§ Selected text
Segment Open

Mr. Del Bianco alleges that the PPP funds were “intended to benefit” him. (ECF No. 10 at ¶¶ 53-54). He's wrong. The statute gave 76 Carriage discretion in how to spend the funds (albeit with a potential penalty of forfeiting loan forgiveness). While Congress might have hoped that the funds would benefit him, it didn't direct that benefit. So neither he nor any other 76 Carriage employee had a right to receive any of the PPP funds.
C. Fiduciary Duty
“A fiduciary relationship exists where there is a ‘special relationship' between parties, which involves confidentiality, special trust, or fiduciary responsibilities.” Seifert v. Prudential Ins. Co. of America, Civ. A. No. 13-7637, 2014 WL 2766546, at * 7 (E.D. Pa. June 18, 2014) (citation omitted). Generally, the mere existence of an employment relationship does not give rise to a fiduciary duty between employer and employee. See id. at 8. Mr. Del Bianco claims that 76 Carriage acted as his fiduciary by securing PPP funding. But because 76 Carriage did not have to pay the PPP funds to Mr. Del Bianco, or hold the funds in trust for him, it did not have a special relationship with him that would give rise to fiduciary duties.

Segment Closed

§ What is expected
Answer these from the excerpt on PPP funds and fiduciary duty:
(a) What did the statute give 76 Carriage discretion over?
(b) What potential penalty did 76 Carriage face?
(c) By what act does Mr. Del Bianco claim 76 Carriage acted as his fiduciary?

§ Source material

Segment Open

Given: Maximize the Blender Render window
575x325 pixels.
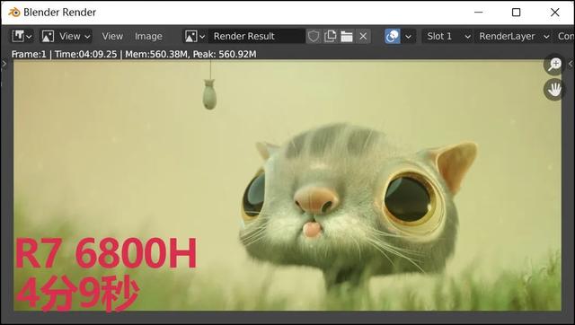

Segment Closed

§ Reply
(a) How to spend the PPP funds.
(b) Forfeiting loan forgiveness.
(c) By securing PPP funding.